Usted también puede reorganizar de esta manera muchos aspectos de su vida diaria: el transporte, la vivienda o, incluso, la electricidad. Imagine un generador eólico al fondo de su calle, que produzca energía para las 10 casas vecinas. Usted generaría menos carbono y más amistades.

Cualquier tipo de activismo ambiental resulta algo difícil. Sin embargo, un ambientalismo cordial, que nos inspire a descubrir lo que en realidad queremos de la vida, ofrece grandes posibilidades. De ellas, quizá la más importante sea un nuevo vínculo con las comunidades religiosas de Estados Unidos. Aunque muchas veces no cumplen con sus ideales, las iglesias, las sinagogas y las mezquitas figuran entre las pocas instituciones que ofrecen a la vida humana alicientes distintos al consumo. Nos dicen que no se trata sólo del lema que Bill Clinton eligió para su campaña: “es la economía, idiota.” El apoyo político de estas instituciones es vital para llevar a cabo los cambios legislativos necesarios. Lo importante es la capacidad que tienen los líderes religiosos de todos los credos para concebir al individuo como parte de algo que lo sobrepasa. Asimismo, su compromiso con los más necesitados; si no podemos ayudarlos a encontrar otra manera de recuperar su dignidad que no sea el individualismo exacerbado, nunca ganaremos la guerra contra el calentamiento global. Los ambientalistas deben aprender urgentemente a promover la convivencia.

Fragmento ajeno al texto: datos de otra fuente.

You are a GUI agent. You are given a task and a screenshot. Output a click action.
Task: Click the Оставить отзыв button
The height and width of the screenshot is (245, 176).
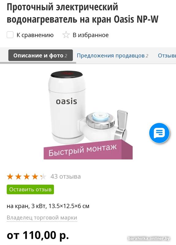[x=30, y=189]
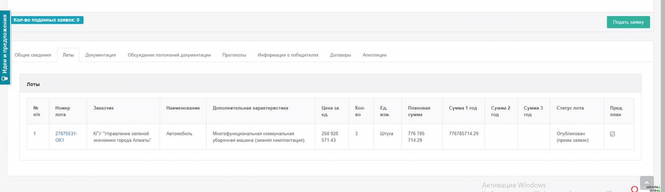Open the Идеи и предложения side tab
This screenshot has height=192, width=665.
5,48
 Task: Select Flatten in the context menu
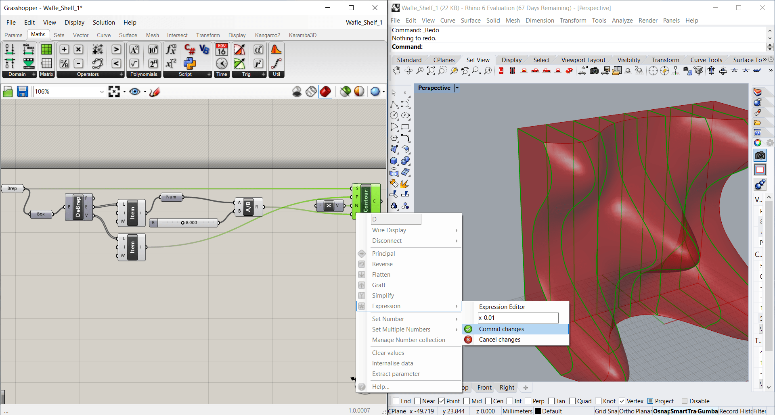[x=381, y=275]
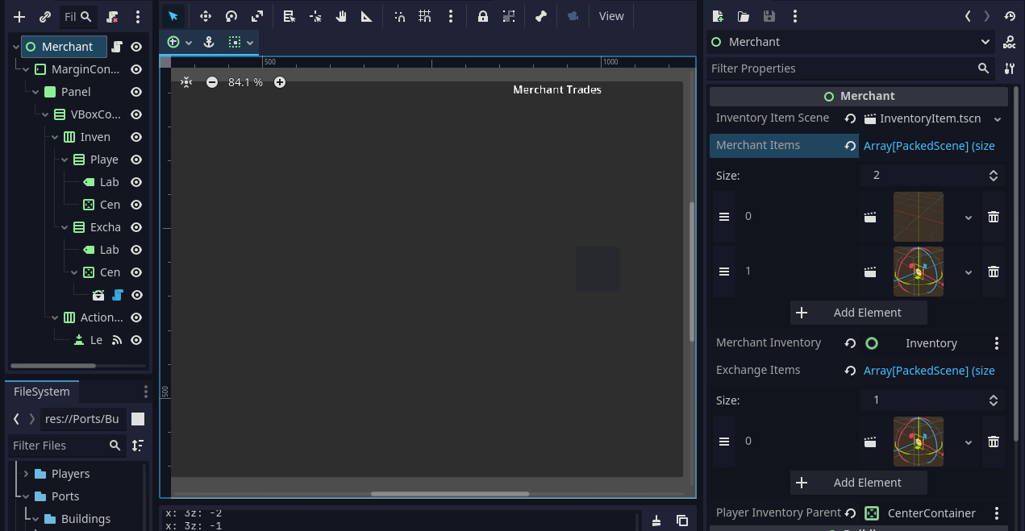Enable smart snapping

point(401,16)
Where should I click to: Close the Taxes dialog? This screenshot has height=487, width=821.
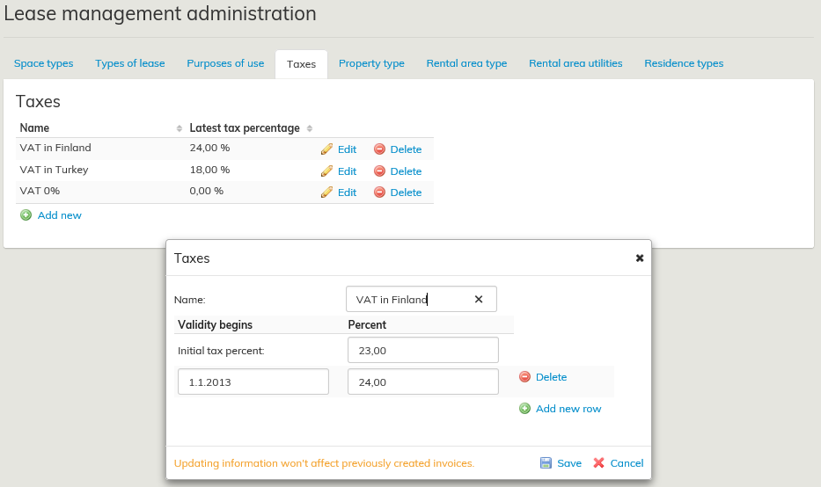(640, 258)
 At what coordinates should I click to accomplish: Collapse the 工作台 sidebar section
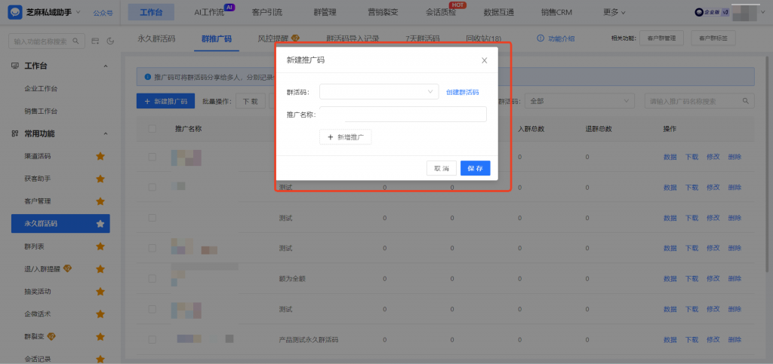coord(105,66)
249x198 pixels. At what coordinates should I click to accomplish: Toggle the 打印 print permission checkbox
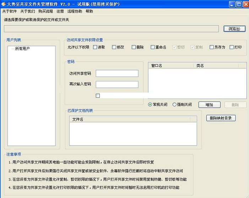click(x=232, y=47)
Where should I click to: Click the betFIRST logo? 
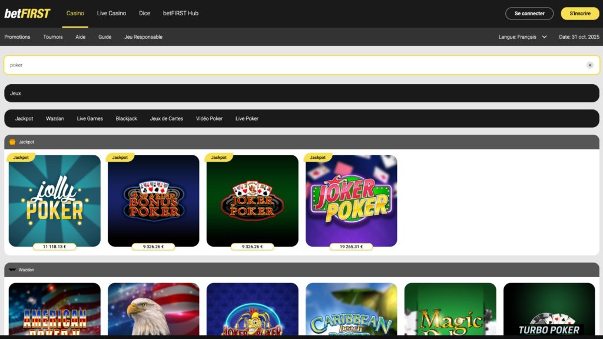[x=28, y=13]
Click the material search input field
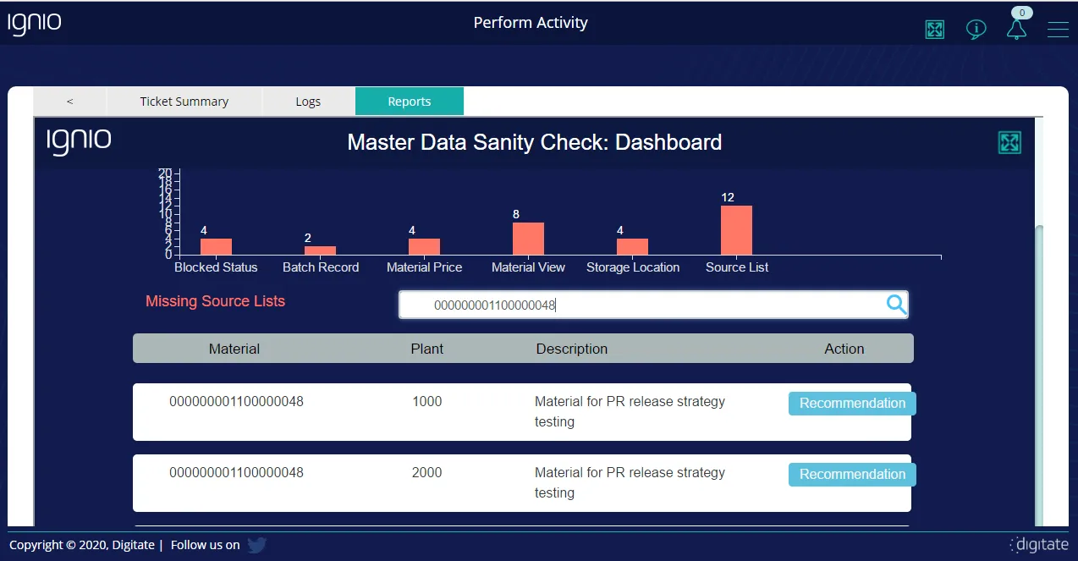 click(x=643, y=305)
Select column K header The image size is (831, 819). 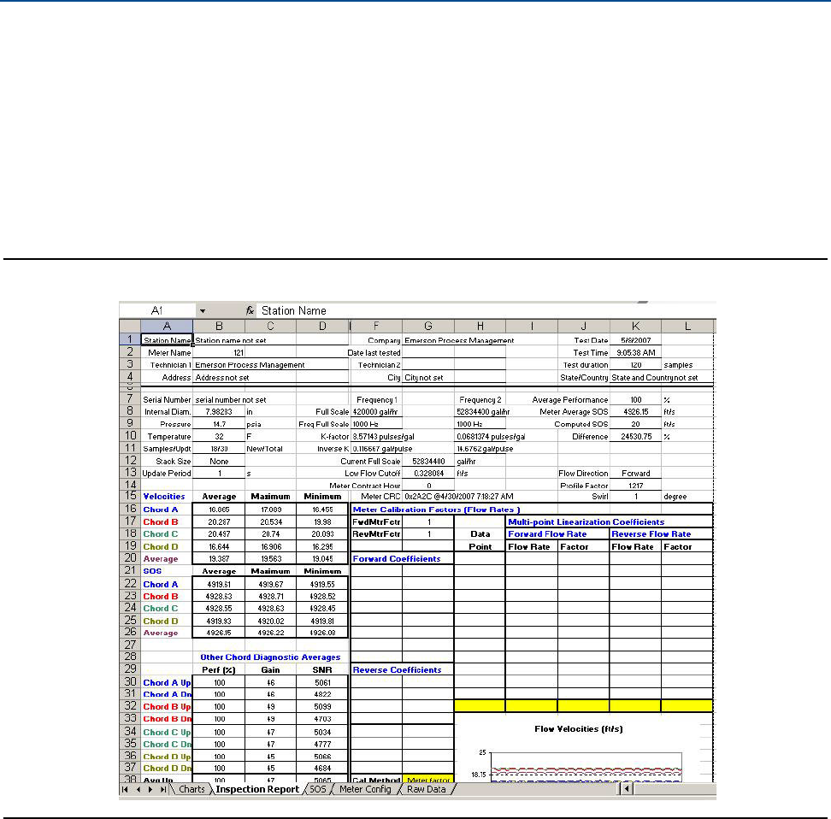click(x=635, y=326)
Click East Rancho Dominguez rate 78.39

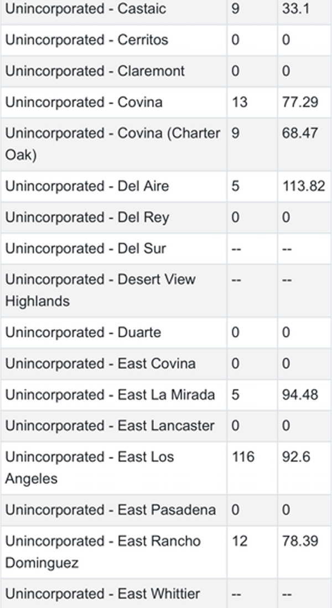coord(300,541)
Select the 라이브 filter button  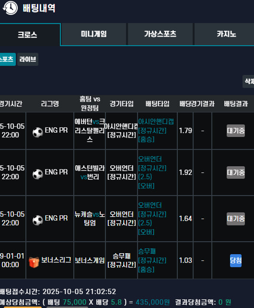[x=28, y=59]
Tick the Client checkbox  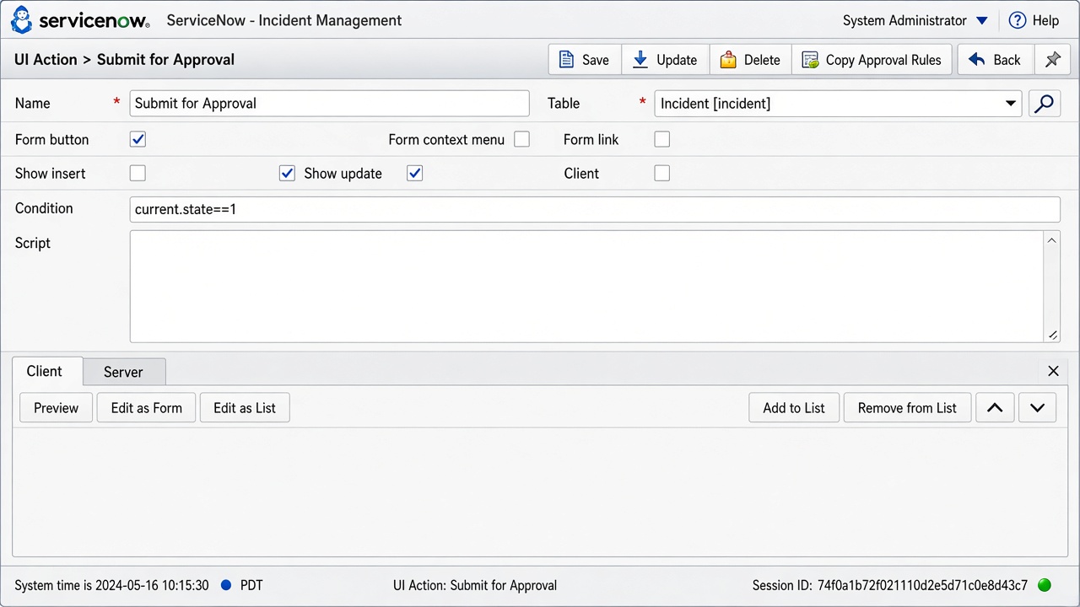[x=662, y=173]
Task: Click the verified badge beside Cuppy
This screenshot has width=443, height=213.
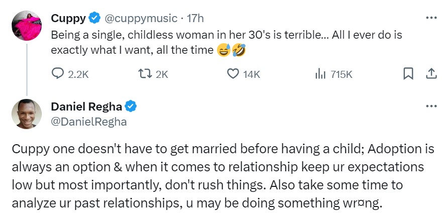Action: (94, 19)
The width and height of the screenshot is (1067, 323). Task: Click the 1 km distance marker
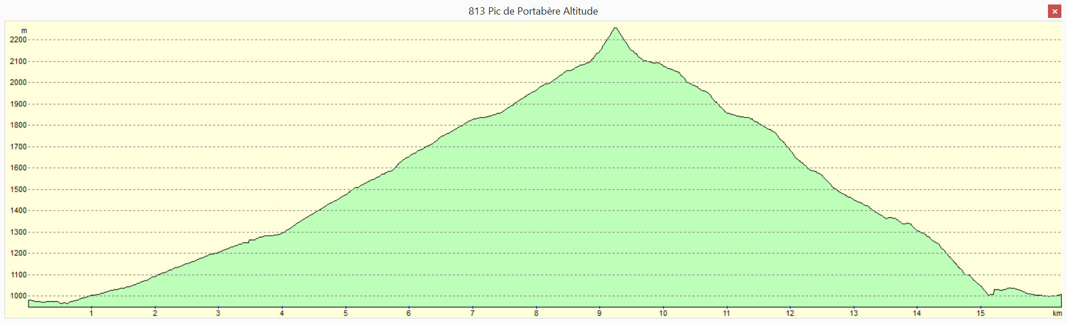[91, 313]
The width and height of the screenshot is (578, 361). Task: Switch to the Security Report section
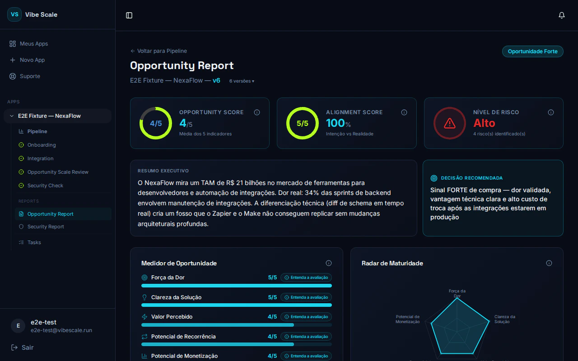pos(45,227)
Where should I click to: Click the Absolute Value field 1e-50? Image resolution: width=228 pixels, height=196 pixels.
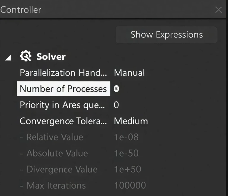(x=126, y=153)
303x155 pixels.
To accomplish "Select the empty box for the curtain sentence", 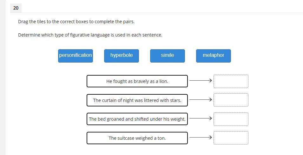I will tap(231, 100).
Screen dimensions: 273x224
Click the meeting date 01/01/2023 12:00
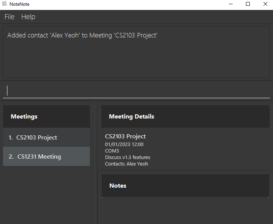pyautogui.click(x=124, y=144)
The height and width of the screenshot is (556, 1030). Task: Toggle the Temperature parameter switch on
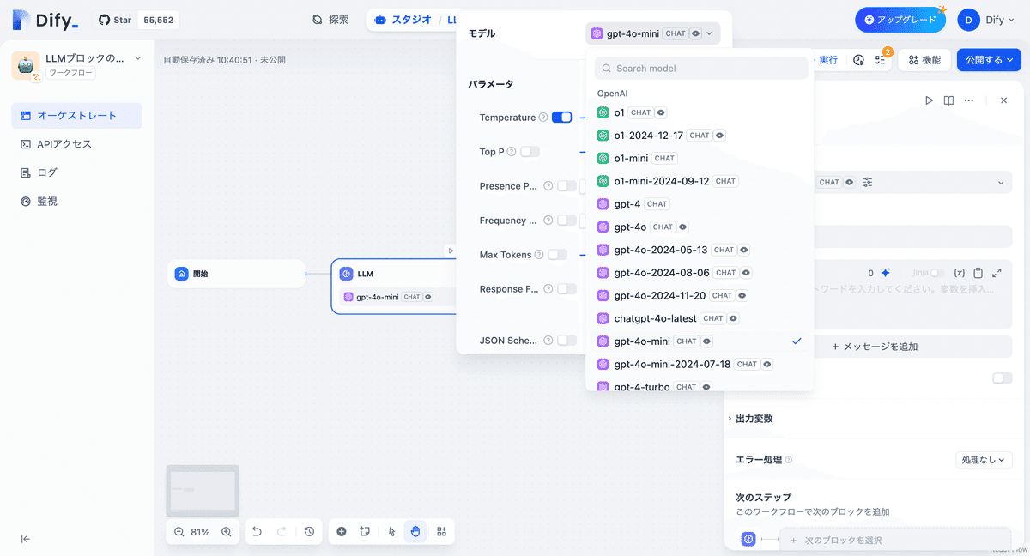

El ambientalismo no está condenado. Lo necesitamos más que nunca. Pero debe convertirse en una nueva cultura, no en un nuevo tipo de filtro. Debe centrar su atención tanto en los religiosos y en los sociólogos como en los científicos, preocuparse por igual de las zanahorias en los mercados de productos agrícolas como de los caribúes de la tundra ártica. No necesitamos un retoque del mundo que ya habitamos, sino que debemos comenzar a producir cambios que, por su envergadura, correspondan a los problemas que enfrentamos.

Tanto el miedo a lo que pase si no cambiamos, como las expectativas de lo que vendrá si lo hacemos, abren nuevos horizontes para un replanteamiento más profundo de lo que cualquier pensador estadounidense, desde Thoreau, haya imaginado. Sin embargo, 10 años es muy poco tiempo; lo mejor es empezar de una vez.